Foot and mouth disease (FMD) is an economically important disease of cloven-hoofed animals and is probably the most contagious disease known to humanity. The complexity of the disease includes the host range of more than 33 domestic and wild cloven-hoofed animals. Although most of the countries in the European Union and in North America have controlled the disease by slaughter of infected and exposed animals, the disease is endemic to many countries of Africa, Asia, and South America. Regular prophylactic vaccination using an immunodominant local strain of the virus is therefore practiced in many countries as a primary control measure. However, vaccinated animals become seropositive for FMD and cannot be readily distinguished from infected animals. Also, the virus is able to persist in cattle and small ruminants irrespective of vaccination status. FMD-free countries have never used prophylactic vaccination for the disease control; rather, they have preferred to enforce a strict animal movement and slaughtering policy. Although this policy has been highly successful in limiting the extent of outbreaks and eliminating the infection, it is double edged. Primarily, cessation of vaccination leads to the animals' having almost no residual immunity, thus making them highly vulnerable to disease and resulting in the possibility of rapid dissemination of infection, particularly in densely populated areas. In fact, Europe's vulnerability has been underlined by the most recent outbreaks in Italy, Greece, and the United Kingdom, which stress the necessity of revising the policy of FMD-free countries (3, 4, 8).
In the face of the move toward globalization and highly mobile human populations, each country is facing threats of outbreaks due to emerging and reemerging infections. The FMD outbreak in the United Kingdom has been traced to meat imported illegally from West Asia. The virus can persist outside the host for more than a month and is dispersed by wind over long distances (60 to 250 km). In addition, inanimate objects (mechanical carriers) can transmit the virus from one place to another. Thus, a policy of slaughtering and restricting animal movement alone may not be the optimal solution to the present scenario when we consider the costs of implementing such control measures and the high loss of valuable livestock. Also, the disposal of thousands of animals per day by incineration or burial poses enormous logistical problems.
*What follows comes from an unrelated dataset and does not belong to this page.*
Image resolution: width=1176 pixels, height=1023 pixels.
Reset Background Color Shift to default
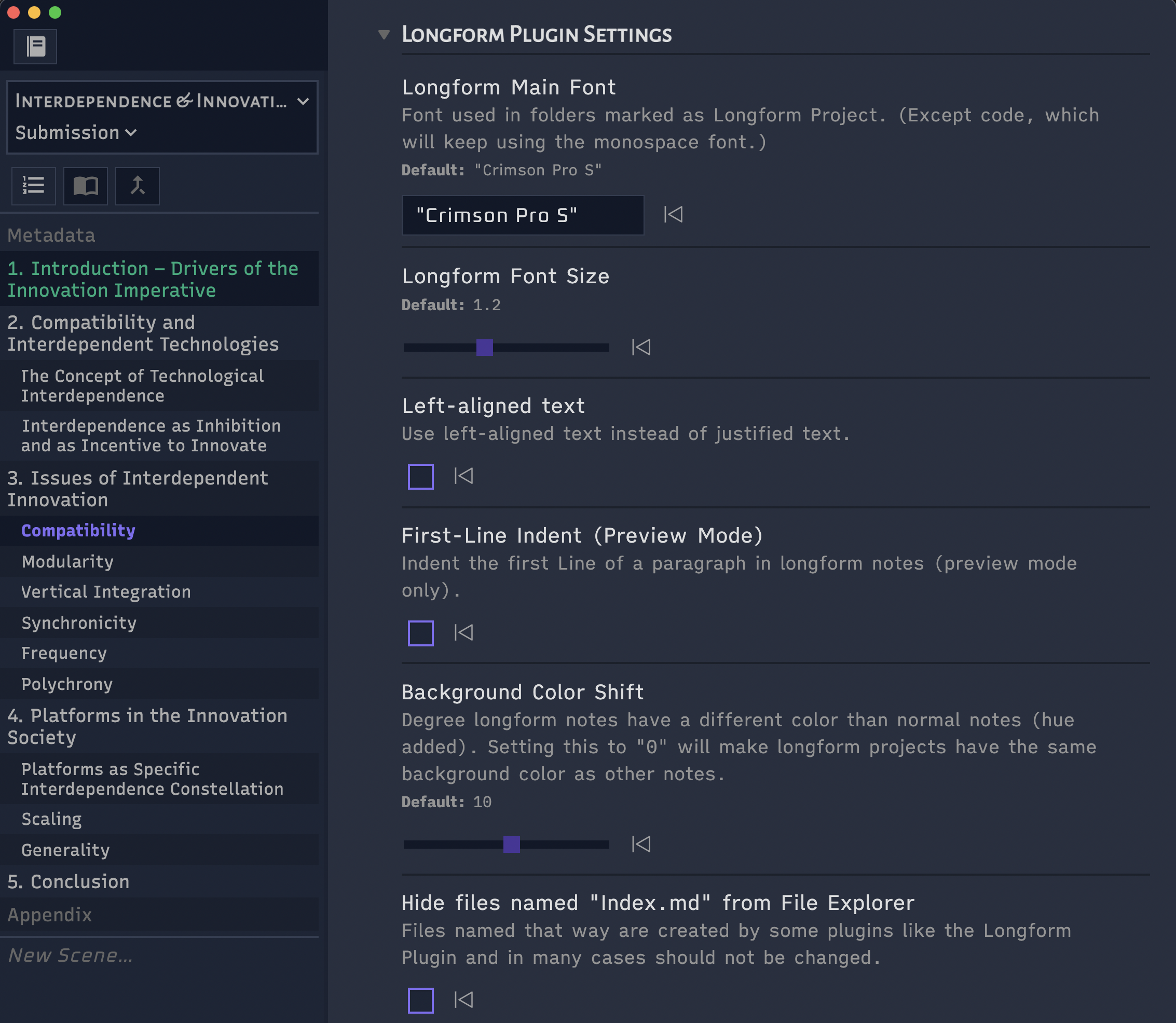[641, 845]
This may be the right time to consider vaccination with recombinant-based vaccines (encoding VP1 or whole-capsid protein) to retain an immunity level sufficiently high to resist outbreaks. The trials conducted have shown encouraging results in terms of immunity and protection (6, 7). Alternatively, one can consider the use of recombinant viral nonstructural proteins (3ABC and 2C) to distinguish between vaccinated and infected animals (5). This may overcome the inherent drawback of using conventional inactivated vaccines. Recently introduced ready-to-formulate oil adjuvants (Montanide series) have proven to maintain immunity for a long duration (≥6 to 8 months) (1) (P. K. Patil, J. Bayry, S. P. Nair, L. D. Misra, and C. Natarajan, submitted for publication). They have even proven to reduce contact transmission of the virus in sheep, which are the main virus carriers (2). Thus, regular annual vaccination by utilizing these new adjuvants as well as concentrated antigen maintained at international FMD banks would be another alternative. The maintenance of an increased level of immunity would prevent the buildup of high levels of circulating virus in populations close to disease foci, thus allowing the authorities more time to deal with slaughter and disinfection of contaminated areas. Therefore, we favor the use of one of these alternative approaches along with a slaughtering policy in disease-free countries.